[What is needed]:
Only the lines from the one with "You are a GUI" through the final line below belong in the answer, copied exactly and without pictures.

Supplied data Start Marker

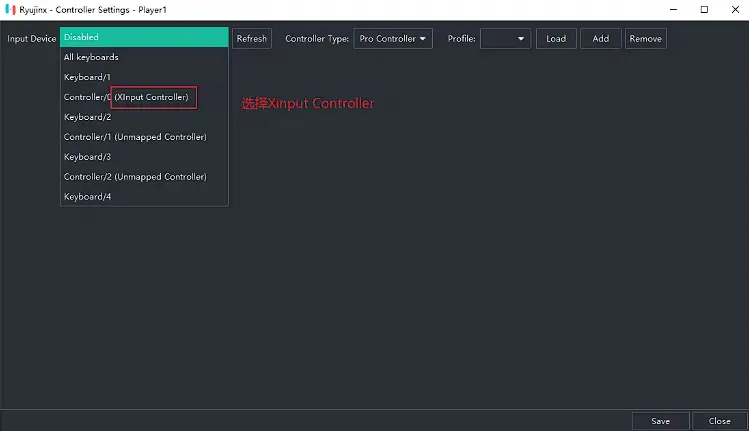The image size is (749, 431).
Task: Select Keyboard/3 input device
Action: [x=144, y=157]
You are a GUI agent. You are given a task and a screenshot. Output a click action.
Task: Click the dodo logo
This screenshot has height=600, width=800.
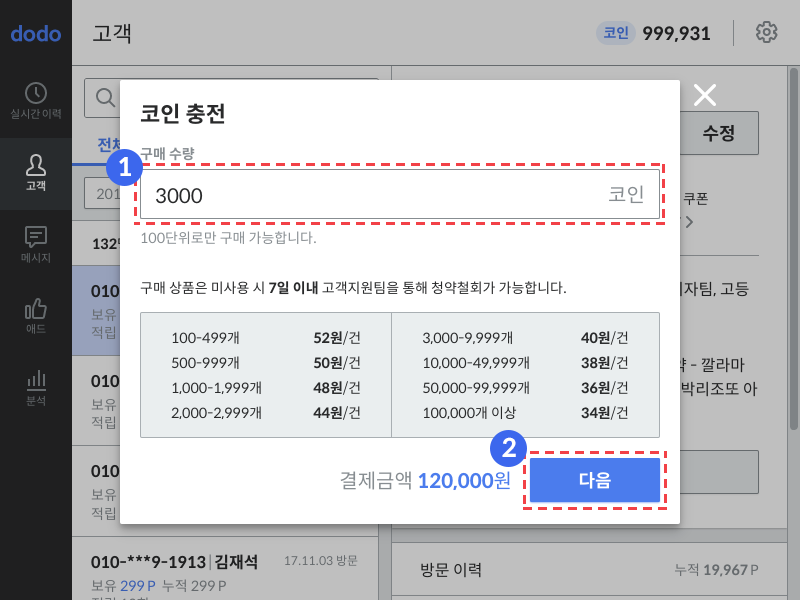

Supplied data End Marker

[The completed task]:
You are a GUI agent. You are given a task and a screenshot. Output a click action.
Task: Click the dodo logo
This screenshot has height=600, width=800.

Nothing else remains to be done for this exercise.